Curiously, however, the indices used to describe the $s$ functions are in conventional order, which explains why the cases are based on the position of $i+j$ relative to $n$, rather than the position of $i$ relative to $j$. Hence, for the proof to be read with the conventional order, $s_i^n$ has to be defined, this time for $1\leq i\leq n+1$, by $$s_i^n(x_0,\cdots,x_{n+1})=\big(x_1(1-x_0),\cdots,x_i(1-x_0)+(1-(1-x_0)^2),\cdots,x_{n+1}(1-x_0)\big).$$ This way, the syntactic phrasing of the Observations using function composition, when read with the usual ordering of the faces, should readily apply: For both observations, one takes $i$ to be natural in the range from $1$ to $n+1$. Observation 2 reads exactly as it is, where you take $j$ to be natural in the range from $1$ to $n+1$, given that it checks for the cases when $i<j$ and when $i>j$, rather than $i+j<n$ and $i+j>n$ respectively.

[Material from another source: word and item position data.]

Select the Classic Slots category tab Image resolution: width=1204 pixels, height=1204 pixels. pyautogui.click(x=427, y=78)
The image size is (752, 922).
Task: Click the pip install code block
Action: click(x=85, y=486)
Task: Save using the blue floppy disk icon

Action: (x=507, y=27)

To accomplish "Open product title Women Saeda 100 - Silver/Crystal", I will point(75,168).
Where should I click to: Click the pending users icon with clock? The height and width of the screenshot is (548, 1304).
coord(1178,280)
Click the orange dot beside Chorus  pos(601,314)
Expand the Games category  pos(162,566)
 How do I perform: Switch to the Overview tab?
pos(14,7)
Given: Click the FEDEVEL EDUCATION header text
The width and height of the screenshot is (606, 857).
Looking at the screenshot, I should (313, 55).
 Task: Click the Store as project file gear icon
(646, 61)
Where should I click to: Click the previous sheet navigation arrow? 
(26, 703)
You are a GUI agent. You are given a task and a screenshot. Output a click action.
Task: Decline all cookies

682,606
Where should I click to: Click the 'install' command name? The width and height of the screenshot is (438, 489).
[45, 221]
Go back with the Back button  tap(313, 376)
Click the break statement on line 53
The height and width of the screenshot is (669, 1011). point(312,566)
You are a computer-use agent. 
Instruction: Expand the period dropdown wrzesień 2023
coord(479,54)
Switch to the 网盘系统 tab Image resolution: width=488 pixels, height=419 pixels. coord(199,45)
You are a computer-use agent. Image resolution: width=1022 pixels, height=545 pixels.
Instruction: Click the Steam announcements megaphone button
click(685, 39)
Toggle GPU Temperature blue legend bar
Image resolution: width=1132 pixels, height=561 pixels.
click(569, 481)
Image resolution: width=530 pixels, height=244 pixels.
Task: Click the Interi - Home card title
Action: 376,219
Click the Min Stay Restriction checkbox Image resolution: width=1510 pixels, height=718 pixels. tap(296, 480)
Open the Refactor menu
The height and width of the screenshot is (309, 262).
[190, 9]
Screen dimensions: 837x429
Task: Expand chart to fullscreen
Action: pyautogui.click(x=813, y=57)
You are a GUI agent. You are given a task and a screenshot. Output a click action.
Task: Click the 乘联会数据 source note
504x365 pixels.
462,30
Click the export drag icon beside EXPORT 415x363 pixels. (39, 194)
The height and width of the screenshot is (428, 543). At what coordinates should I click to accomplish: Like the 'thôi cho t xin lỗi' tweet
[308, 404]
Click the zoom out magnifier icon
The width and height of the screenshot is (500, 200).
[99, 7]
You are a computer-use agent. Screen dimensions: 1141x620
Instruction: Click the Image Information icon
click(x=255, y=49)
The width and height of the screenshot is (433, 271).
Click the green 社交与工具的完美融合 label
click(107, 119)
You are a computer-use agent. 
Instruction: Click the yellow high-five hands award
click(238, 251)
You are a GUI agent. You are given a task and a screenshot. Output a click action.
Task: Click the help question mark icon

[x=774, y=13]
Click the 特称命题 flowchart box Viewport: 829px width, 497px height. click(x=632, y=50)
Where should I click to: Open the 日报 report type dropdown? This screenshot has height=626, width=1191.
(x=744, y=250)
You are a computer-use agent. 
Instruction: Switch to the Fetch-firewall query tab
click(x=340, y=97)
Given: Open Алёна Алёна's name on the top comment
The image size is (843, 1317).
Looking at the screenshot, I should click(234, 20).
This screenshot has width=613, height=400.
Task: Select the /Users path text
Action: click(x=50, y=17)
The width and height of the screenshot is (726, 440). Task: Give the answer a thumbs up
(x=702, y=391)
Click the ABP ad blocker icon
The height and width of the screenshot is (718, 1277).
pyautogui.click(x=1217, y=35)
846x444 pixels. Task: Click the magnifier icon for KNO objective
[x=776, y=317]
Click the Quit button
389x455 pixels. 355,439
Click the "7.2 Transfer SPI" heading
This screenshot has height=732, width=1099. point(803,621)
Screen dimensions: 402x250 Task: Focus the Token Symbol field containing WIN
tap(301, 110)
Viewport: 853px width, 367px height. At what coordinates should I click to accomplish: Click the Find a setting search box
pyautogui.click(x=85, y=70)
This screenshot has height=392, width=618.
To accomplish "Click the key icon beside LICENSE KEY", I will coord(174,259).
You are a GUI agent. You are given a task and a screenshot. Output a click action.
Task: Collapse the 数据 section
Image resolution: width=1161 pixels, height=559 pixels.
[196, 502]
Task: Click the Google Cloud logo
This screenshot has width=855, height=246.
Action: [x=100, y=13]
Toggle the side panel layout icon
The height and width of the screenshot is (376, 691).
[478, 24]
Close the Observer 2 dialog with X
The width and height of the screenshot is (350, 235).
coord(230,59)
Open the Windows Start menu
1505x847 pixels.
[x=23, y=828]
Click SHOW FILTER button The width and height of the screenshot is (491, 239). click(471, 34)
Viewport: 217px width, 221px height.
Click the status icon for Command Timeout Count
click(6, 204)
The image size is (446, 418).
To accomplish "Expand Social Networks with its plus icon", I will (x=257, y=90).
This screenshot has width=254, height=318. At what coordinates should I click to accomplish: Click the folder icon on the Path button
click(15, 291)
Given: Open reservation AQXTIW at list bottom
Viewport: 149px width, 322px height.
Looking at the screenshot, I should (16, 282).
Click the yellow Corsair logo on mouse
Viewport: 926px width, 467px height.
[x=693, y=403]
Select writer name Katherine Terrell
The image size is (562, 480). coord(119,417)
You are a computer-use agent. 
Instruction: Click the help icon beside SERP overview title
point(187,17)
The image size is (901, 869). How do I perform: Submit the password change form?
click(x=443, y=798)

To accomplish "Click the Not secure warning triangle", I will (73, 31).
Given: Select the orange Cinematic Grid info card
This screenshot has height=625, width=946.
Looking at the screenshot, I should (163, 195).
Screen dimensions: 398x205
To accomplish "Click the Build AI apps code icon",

The $n+1$ cycle $\omega$ is then defined as $\sum_{k=0}^pr_k\left(\sum_{i=1}^{n+1}\mathrm{pr}_i\cdot(\sigma\circ s_i^n)\right)$. The manipulations done in the calculation of the boundary of $\omega$ are then essentially the same. I may write them down in another edit if necessary.
I will stick to convention for the rest of my work. I hope this clears any possible confusion.